As we talked about her situation I listened for clues about why her current job doesn’t fit and why she found other alternatives attractive. The company she worked for sells a great product that is very useful for the people who buy it. In fact, it’s often a lifesaver to someone in a crisis. Her challenge was that the sales culture of her employer was centered on continuously increasing sales volume without a regard for the people who’d already bought their product. She wanted to do both. She also wanted to be part of a company that valued their employees and this one doesn’t.

 

Because she was a prospective client, and not someone who’d already hired me, you’d think that I would have spent most of our time talking about how I could help her if she was a client. In fact, I was taught early in my life that I should never do something for free when I have a chance to get paid for doing it. But, like I said before, I love sharing ideas that will help people have a better life, so as we talked about what I could do to help her I also offered some ideas that could make a difference, whether she hires me or not.

 

We talked about companies that are similar to her employer, with the exception that they had the client-focus and employee culture she wants. We also talked about the natural connections she has with some of these companies; connections from friendships and interactions with people in those companies that might provide her access to a job. Then we talked about the strategies she could use to make the most of those connections – all in ways that would fit who she is and would be the most natural for her. And the whole time I shared how what I was doing to help her was just a small part of what I would be doing if she was to become my client.

 

Ironically, I work with a lot of people who are nothing like me. Maybe half of my clients don’t need to steal other people’s ideas because they have scads of ideas themselves. Their biggest challenge is to figure out which of their ideas they want to, or should, pursue in the present moment. They usually come to me when they’ve gotten sort of paralyzed by the task of choosing which idea to go after. In those situations my job is not to help them find ideas but to listen to their ideas and help them prioritize what to go after and develop and use a strategy for making their ideas happen.

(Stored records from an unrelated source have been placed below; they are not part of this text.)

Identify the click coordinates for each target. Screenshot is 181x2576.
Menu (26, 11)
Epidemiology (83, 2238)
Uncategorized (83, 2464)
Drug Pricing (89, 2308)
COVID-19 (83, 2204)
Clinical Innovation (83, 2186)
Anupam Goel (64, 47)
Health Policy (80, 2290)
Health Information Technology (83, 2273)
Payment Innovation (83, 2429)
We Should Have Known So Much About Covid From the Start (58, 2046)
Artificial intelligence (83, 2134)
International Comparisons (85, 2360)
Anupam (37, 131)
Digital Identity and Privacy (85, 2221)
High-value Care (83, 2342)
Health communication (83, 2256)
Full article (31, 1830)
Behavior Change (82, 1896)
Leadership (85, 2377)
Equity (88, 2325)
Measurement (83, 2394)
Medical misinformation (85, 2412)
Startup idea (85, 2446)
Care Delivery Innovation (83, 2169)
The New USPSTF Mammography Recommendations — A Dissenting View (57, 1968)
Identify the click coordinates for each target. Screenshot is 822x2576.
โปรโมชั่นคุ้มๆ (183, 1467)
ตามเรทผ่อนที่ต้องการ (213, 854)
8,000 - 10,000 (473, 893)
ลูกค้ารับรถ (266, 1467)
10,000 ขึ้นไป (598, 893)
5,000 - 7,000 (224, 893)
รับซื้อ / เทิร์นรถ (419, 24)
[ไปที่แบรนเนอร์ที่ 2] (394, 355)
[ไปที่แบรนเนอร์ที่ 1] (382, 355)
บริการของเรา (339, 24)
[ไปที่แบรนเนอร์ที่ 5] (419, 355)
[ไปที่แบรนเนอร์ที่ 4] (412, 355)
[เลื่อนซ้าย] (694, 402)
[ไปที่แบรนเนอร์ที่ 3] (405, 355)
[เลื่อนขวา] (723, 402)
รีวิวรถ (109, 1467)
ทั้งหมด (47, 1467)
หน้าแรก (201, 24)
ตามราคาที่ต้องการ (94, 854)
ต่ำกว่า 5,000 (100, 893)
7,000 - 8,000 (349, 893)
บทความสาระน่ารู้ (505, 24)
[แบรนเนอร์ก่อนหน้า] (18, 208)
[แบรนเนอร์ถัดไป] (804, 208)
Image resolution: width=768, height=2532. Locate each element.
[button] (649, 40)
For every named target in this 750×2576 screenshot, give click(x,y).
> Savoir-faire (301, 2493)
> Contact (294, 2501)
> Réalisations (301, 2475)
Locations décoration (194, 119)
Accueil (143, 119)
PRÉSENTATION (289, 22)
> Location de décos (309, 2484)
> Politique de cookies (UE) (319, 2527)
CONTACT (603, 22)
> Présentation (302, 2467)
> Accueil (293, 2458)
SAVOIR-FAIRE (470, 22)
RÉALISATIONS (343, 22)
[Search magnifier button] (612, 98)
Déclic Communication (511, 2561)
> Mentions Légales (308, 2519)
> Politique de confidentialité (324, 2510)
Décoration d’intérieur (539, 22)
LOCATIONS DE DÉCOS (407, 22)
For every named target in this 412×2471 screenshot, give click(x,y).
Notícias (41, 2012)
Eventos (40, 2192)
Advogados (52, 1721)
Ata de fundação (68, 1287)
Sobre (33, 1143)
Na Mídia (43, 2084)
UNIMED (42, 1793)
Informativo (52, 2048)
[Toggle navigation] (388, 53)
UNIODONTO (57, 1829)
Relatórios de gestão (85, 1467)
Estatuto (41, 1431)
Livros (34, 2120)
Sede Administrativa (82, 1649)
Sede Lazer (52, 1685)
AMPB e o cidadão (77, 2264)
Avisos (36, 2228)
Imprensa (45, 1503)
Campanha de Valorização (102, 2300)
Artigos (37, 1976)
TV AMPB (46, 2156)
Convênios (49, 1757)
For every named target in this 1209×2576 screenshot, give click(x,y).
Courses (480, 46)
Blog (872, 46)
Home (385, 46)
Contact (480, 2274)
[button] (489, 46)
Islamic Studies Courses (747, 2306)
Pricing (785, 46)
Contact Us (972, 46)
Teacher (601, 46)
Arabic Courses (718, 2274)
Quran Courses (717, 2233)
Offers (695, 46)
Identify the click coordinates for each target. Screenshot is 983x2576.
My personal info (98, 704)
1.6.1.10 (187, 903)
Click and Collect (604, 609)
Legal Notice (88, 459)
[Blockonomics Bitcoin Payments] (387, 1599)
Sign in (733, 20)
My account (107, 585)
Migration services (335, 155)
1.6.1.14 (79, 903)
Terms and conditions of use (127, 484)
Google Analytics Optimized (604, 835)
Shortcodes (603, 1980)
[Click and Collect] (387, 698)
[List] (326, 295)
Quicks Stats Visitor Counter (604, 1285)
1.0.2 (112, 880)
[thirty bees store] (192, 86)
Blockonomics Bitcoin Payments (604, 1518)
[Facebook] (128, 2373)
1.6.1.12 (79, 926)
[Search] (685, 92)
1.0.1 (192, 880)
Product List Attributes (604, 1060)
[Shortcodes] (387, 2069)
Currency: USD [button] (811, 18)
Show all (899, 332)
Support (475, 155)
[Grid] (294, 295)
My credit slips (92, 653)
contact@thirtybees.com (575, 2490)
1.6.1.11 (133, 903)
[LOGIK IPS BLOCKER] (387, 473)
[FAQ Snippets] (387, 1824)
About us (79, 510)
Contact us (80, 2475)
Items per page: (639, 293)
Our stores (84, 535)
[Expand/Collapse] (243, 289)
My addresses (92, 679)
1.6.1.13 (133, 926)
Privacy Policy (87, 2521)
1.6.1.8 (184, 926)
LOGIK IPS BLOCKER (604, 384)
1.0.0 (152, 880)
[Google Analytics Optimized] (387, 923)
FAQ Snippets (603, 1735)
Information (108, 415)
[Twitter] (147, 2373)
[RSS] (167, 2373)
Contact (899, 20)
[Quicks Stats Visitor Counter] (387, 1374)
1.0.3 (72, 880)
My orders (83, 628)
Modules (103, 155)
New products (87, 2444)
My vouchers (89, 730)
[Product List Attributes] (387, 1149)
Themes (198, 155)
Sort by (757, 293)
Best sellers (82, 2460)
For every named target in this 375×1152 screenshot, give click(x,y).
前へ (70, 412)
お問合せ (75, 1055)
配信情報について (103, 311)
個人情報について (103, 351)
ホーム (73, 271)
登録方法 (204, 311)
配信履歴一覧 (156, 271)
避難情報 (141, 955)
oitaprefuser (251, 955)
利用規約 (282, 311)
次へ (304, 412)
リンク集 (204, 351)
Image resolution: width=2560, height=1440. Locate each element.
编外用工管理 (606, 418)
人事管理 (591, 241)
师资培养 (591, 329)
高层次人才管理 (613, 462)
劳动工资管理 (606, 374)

Where do you get your ideas? And, once you get them, what do you do with them?

 

Half of what I do is help people find the ideas that will fit who they are and what they need and want in their work; the other half is to help them figure out what they should go after and how to do that in the way that best fits them. My experience tells me that failing to address both of these challenges almost always assures a poor outcome for a client, so I make sure to do both. Besides, it’s fun being Robin Hood.